SOURCE MATERIAL below:

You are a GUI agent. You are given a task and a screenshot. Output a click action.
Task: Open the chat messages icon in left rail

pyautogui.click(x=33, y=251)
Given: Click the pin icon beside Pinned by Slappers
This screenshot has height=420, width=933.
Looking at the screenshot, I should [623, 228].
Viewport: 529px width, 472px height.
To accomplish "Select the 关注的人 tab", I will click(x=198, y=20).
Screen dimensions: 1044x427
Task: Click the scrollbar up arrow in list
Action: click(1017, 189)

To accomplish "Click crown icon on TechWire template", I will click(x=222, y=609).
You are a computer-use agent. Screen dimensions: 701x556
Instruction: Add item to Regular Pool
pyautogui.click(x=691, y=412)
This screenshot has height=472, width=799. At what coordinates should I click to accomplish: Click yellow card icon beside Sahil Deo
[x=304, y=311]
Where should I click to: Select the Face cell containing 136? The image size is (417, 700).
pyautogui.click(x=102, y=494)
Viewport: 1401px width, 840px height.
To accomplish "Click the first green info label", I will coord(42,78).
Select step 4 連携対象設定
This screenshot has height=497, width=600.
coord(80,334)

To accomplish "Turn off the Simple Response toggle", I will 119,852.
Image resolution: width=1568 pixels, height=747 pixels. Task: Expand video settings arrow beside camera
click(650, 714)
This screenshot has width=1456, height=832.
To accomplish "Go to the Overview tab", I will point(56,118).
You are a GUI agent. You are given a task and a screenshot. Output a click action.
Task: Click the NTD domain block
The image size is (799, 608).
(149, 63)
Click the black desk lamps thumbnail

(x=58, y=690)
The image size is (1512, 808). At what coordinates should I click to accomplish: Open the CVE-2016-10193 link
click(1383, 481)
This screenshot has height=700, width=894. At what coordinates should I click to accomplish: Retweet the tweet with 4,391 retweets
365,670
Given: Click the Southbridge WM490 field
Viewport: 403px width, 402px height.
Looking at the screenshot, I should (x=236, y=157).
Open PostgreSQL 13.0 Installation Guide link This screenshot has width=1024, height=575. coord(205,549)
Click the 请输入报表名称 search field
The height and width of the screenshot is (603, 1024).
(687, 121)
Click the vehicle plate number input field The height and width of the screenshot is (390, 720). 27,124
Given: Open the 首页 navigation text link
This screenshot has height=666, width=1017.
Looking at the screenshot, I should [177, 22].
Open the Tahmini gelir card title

End of SOURCE MATERIAL.

# THE PROBLEM
Copy the records. Each line should match exactly.

# TASK SOLUTION
You are a GUI agent. You are given a task and a screenshot. Output a click action.
Task: Open the chat messages icon in left rail

pyautogui.click(x=33, y=251)
Given: Click the pin icon beside Pinned by Slappers
This screenshot has height=420, width=933.
Looking at the screenshot, I should [623, 228].
Viewport: 529px width, 472px height.
To accomplish "Select the 关注的人 tab", I will click(x=198, y=20).
Screen dimensions: 1044x427
Task: Click the scrollbar up arrow in list
Action: click(1017, 189)

To accomplish "Click crown icon on TechWire template", I will click(x=222, y=609).
You are a computer-use agent. Screen dimensions: 701x556
Instruction: Add item to Regular Pool
pyautogui.click(x=691, y=412)
This screenshot has height=472, width=799. At what coordinates should I click to accomplish: Click yellow card icon beside Sahil Deo
[x=304, y=311]
Where should I click to: Select the Face cell containing 136? The image size is (417, 700).
pyautogui.click(x=102, y=494)
Viewport: 1401px width, 840px height.
To accomplish "Click the first green info label", I will coord(42,78).
Select step 4 連携対象設定
This screenshot has height=497, width=600.
coord(80,334)

To accomplish "Turn off the Simple Response toggle", I will 119,852.
Image resolution: width=1568 pixels, height=747 pixels. Task: Expand video settings arrow beside camera
click(650, 714)
This screenshot has width=1456, height=832.
To accomplish "Go to the Overview tab", I will point(56,118).
You are a GUI agent. You are given a task and a screenshot. Output a click action.
Task: Click the NTD domain block
The image size is (799, 608).
(149, 63)
Click the black desk lamps thumbnail

(x=58, y=690)
The image size is (1512, 808). At what coordinates should I click to accomplish: Open the CVE-2016-10193 link
click(1383, 481)
This screenshot has height=700, width=894. At what coordinates should I click to accomplish: Retweet the tweet with 4,391 retweets
365,670
Given: Click the Southbridge WM490 field
Viewport: 403px width, 402px height.
Looking at the screenshot, I should (x=236, y=157).
Open PostgreSQL 13.0 Installation Guide link This screenshot has width=1024, height=575. coord(205,549)
Click the 请输入报表名称 search field
The height and width of the screenshot is (603, 1024).
(687, 121)
Click the vehicle plate number input field The height and width of the screenshot is (390, 720). 27,124
Given: Open the 首页 navigation text link
This screenshot has height=666, width=1017.
Looking at the screenshot, I should [177, 22].
Open the Tahmini gelir card title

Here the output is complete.